Oil hits highest level since recession

Published by rudy Date posted on March 28, 2011

NEW YORK (AP) – Oil prices hit another post-recession high last week as economists said the world will keep consuming more petroleum even with this month’s destruction in Japan and the wave of uprisings in North Africa and the Middle East.

Benchmark West Texas Intermediate crude for May delivery settled Friday at $105.40 per barrel on the New York Mercantile Exchange. That was down 20 cents for the day, but oil still gained more than four percent for the week. On Wednesday it hit $105.75 per barrel, the highest level since September 2008.

Retail gasoline prices have followed oil higher. The national average of $3.561 per gallon is the highest ever for this time of year. Pump prices are already above $4 per gallon in Alaska and Hawaii, and they’re nearly there in California.

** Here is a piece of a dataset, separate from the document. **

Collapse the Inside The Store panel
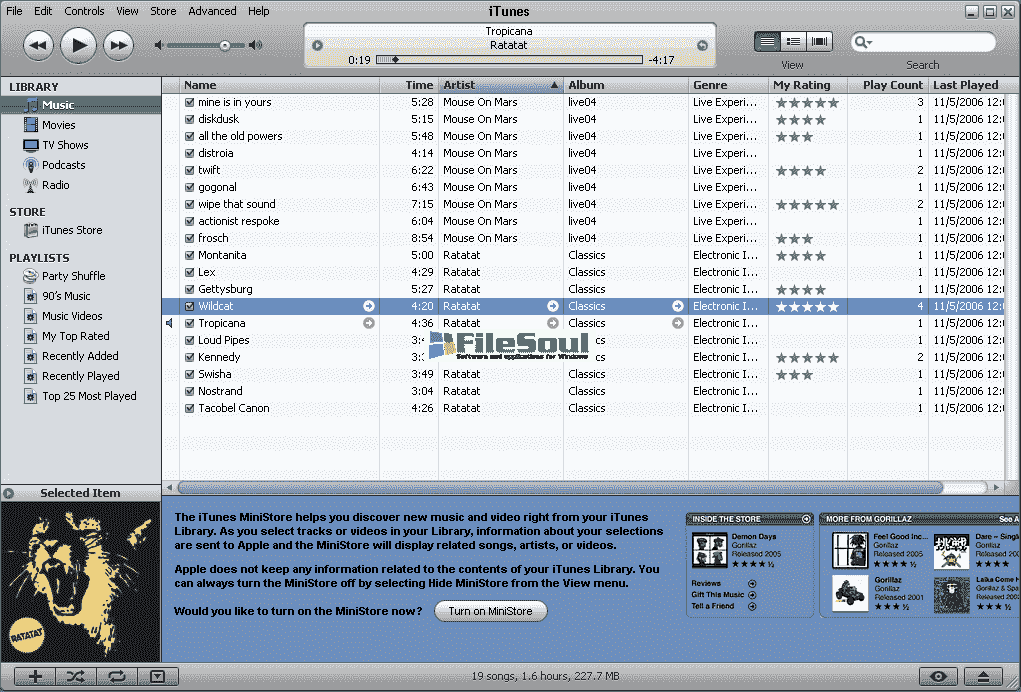The image size is (1021, 692). coord(807,518)
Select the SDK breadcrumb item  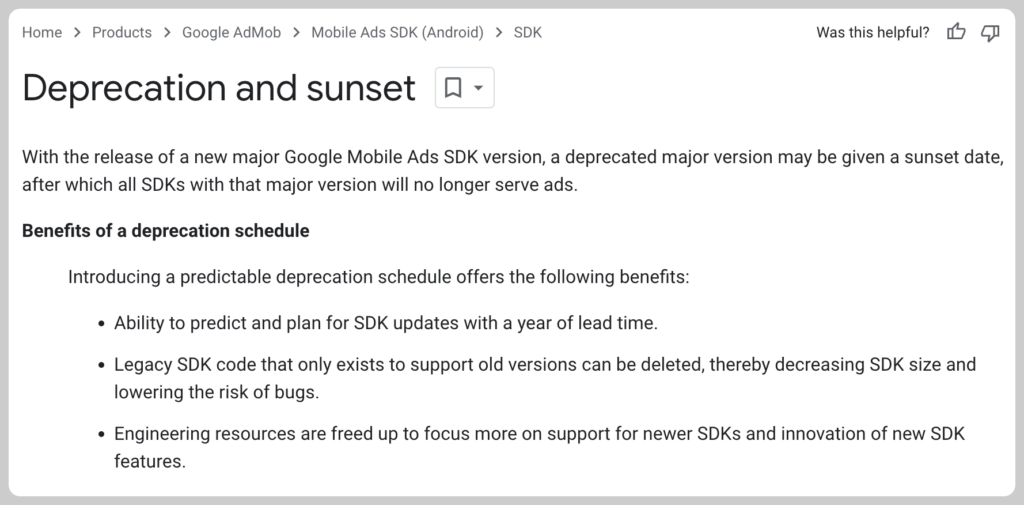[x=528, y=32]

Fuel prices are pressing higher despite a comfortable surplus of oil in the United States. The Energy Information Administration said the US has enough oil in inventory to meet demand for 54 days. The surplus was 49 days in the summer of 2008. The US consumes about 19.3 million barrels of petroleum per day.

What’s pushing oil prices higher is concern that global supplies will shrink this year as energy appetites grow around the world. The world is expected to use 88 million barrels of oil per day in 2011, up from 86.7 million in 2010. Meanwhile, uprisings in Libya, Yemen and other countries are threatening exports from a region that supplies 27 percent of the world’s oil. War in Libya has halted most of its 1.5 million barrels of daily exports.

Analyst and trader Stephen Schork estimated that these worries have pushed oil higher by $20 per barrel in recent weeks.

On top of that, Barclays Capital noted that China’s oil demand has jumped 15 percent this year. Analyst Sudakshina Unnikrishnan has raised her forecast for the average price of benchmark oil to $106 per barrel this year from $91.

Meanwhile, major oil producers like Saudi Arabia already have cranked up production to make up for lost Libyan oil. While this increases the flow of oil right now, it also cuts off spare production that could have been tapped later this year to meet increasing world demand. Spare production capacity, which was thought to be around five million barrels per day earlier this year, has since dropped to about three million barrels, Unnikrishnan said.

Traders are carefully assessing economic strength in the US, which consumes about 22 percent of the world’s daily output, as high oil prices could hurt growth.

On Friday, the Commerce Department said the economy grew at an annual rate of 3.1 percent from October to December, up from a previous estimate of 2.8 percent. At the same time, some economists have trimmed their estimates for growth in the current quarter, concerned that high gas prices will force consumers to cut spending elsewhere.

“We’re waiting to see the economic recovery put down roots,” Cameron Hanover analyst Peter Beutel said. “But you can find something bullish and bearish just about everywhere you look.”

In other Nymex trading for April contracts, heating oil and gasoline futures both lost less than a penny to settle at $3.0715 and $3.0495 per gallon, respectively. Natural gas added 15.9 cents to settle at $4.403 per 1,000 cubic feet.

In London, Brent crude fell 18 cents to settle at $115.42 per barrel on the ICE Futures exchange.